## To do
Reproduce the article on Canada's vehicle emissions rules from "Light trucks, with" to "a car dealership.", changing "car dealership" to "press conference".

Updated: 2012-11-28 16:12
(Xinhua)

OTTAWA - Canada announced on Tuesday its latest set of regulations on cars and light trucks to reduce greenhouse gas (GHG) emissions as the UN climate talks entered its second day in Doha, Qatar.

Related: 2012 UN Climate Change Conference 

The proposed regulations - expected to be finalized in 2013 - would require cars with model years 2017 to 2025 to cut on-road emissions by an average of 5 percent every year.

Light trucks, with model years 2017 to 2021, will be required to achieve an average of 3.5 percent reduction in annual GHG emissions, and a 5-percent cut for model years 2022 to 2025.

"Compared to 2008 models, vehicles rolling off the line in 2025 will produce almost 50 percent fewer greenhouse gas emissions and consume up to 50 percent less fuel," said Environment Minister Peter Kent while announcing the newly proposed regulations at a car dealership.

## Data section
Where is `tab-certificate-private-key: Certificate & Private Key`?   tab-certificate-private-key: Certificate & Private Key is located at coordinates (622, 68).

## Problem solution
Light trucks, with model years 2017 to 2021, will be required to achieve an average of 3.5 percent reduction in annual GHG emissions, and a 5-percent cut for model years 2022 to 2025.

"Compared to 2008 models, vehicles rolling off the line in 2025 will produce almost 50 percent fewer greenhouse gas emissions and consume up to 50 percent less fuel," said Environment Minister Peter Kent while announcing the newly proposed regulations at a press conference.